It didn’t take long after this morning’s announcement of the Oscar nominations for social media to start buzzing.
Industry observers and fans alike quickly noticed that not a single person of color was nominated in the four acting categories; it’s the first time that’s happened since 1998. The hashtag #OscarsSoWhite quickly began trending on Twitter.
Oscar’s lack of diversity may have been a shock to many, but Stacy Smith of the USC Annenberg School for Communication and Journalism knows it’s nothing new.
In a study of 600 popular films released between 2007 and 2013, Smith and her team found no meaningful change in the representation of racial and ethnic groups on the big screen.
Looking at the 100 top-grossing film of 2013, nearly a fifth of all studied films had no black speaking characters at all.
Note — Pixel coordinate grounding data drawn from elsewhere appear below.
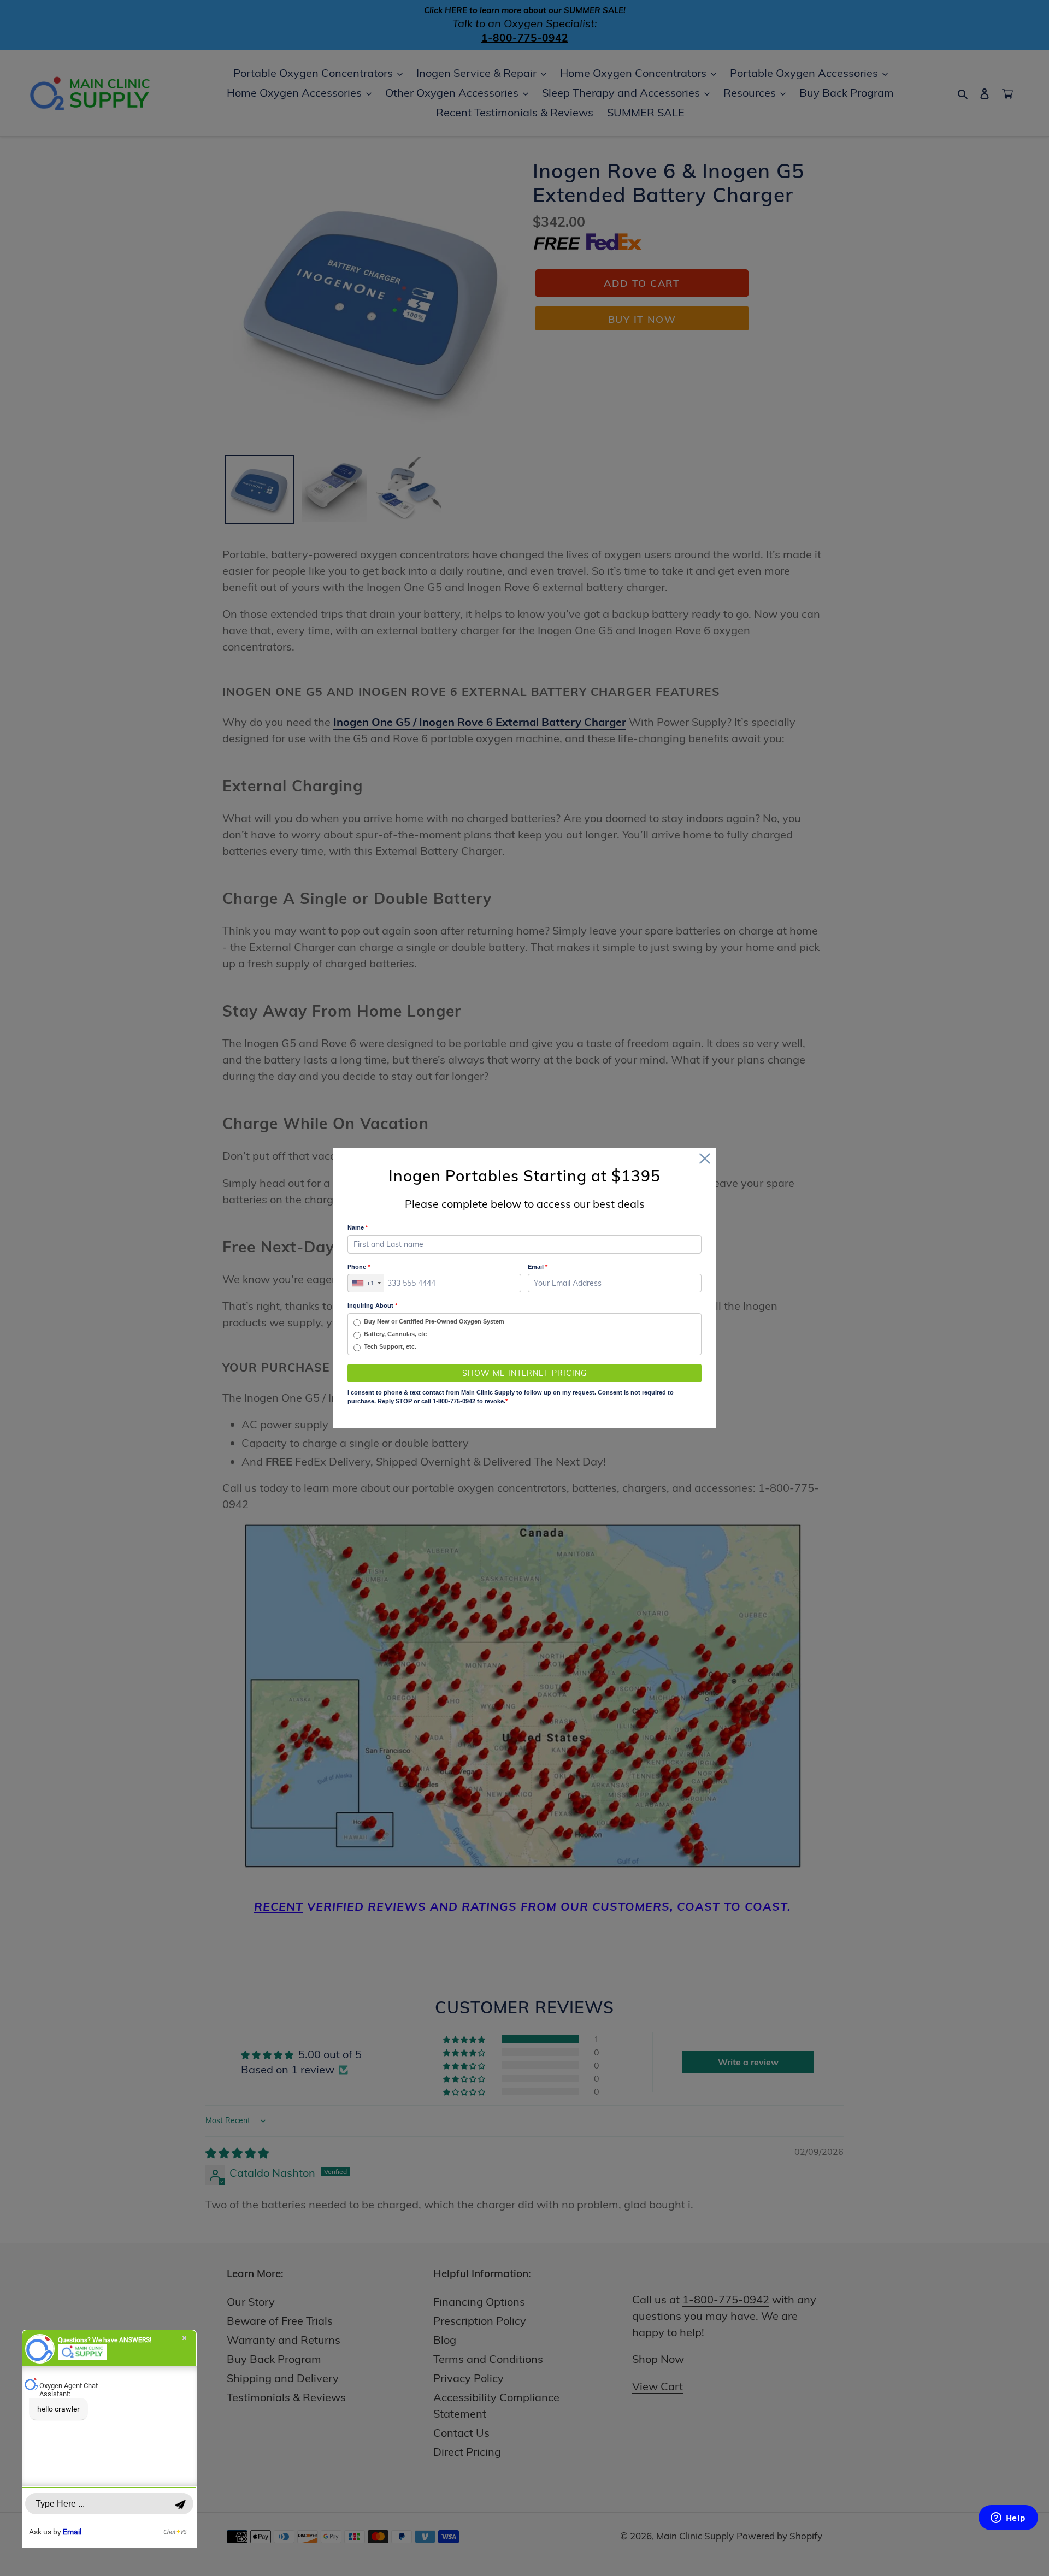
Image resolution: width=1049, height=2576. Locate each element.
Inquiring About (372, 1305)
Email (537, 1266)
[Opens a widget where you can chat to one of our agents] (1008, 2518)
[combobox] (366, 1283)
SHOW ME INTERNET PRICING (524, 1373)
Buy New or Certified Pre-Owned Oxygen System (434, 1321)
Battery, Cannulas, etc (395, 1334)
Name (357, 1227)
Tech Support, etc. (390, 1346)
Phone (358, 1266)
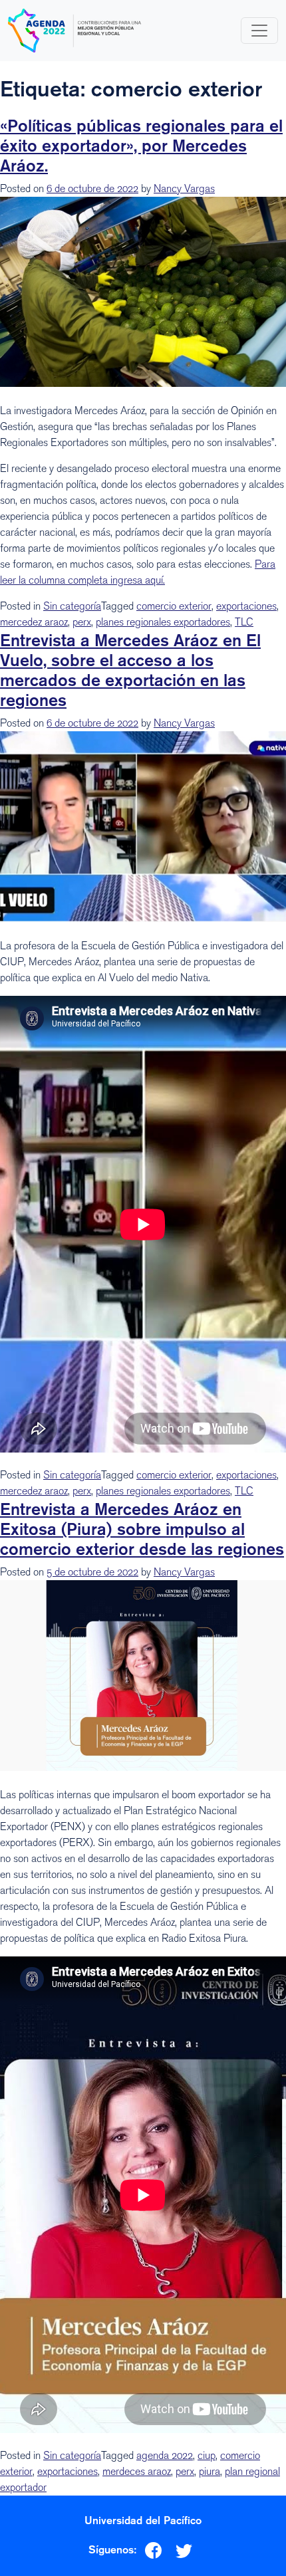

Another 37 films depicted black characters as roughly 2 to 10 percent of the cast.
Across the U.S., blacks comprise about 10 to 14 percent of the population.
“Top-grossing films do not fully represent the audiences they target,” said the report, Race/Ethnicity in 600 Popular Films: Examining On-Screen Portrayals and Behind-the-Camera Diversity, written with Marc Choueiti and Katherine Pieper for USC Annenberg’s Media, Diversity & Social Change Initiative.
Other racial and ethnic groups were similarly underrepresented. Males also outnumbered females in each group.
“Stories and storytellers should reflect viewers who hail from different cultural backgrounds,” the study said.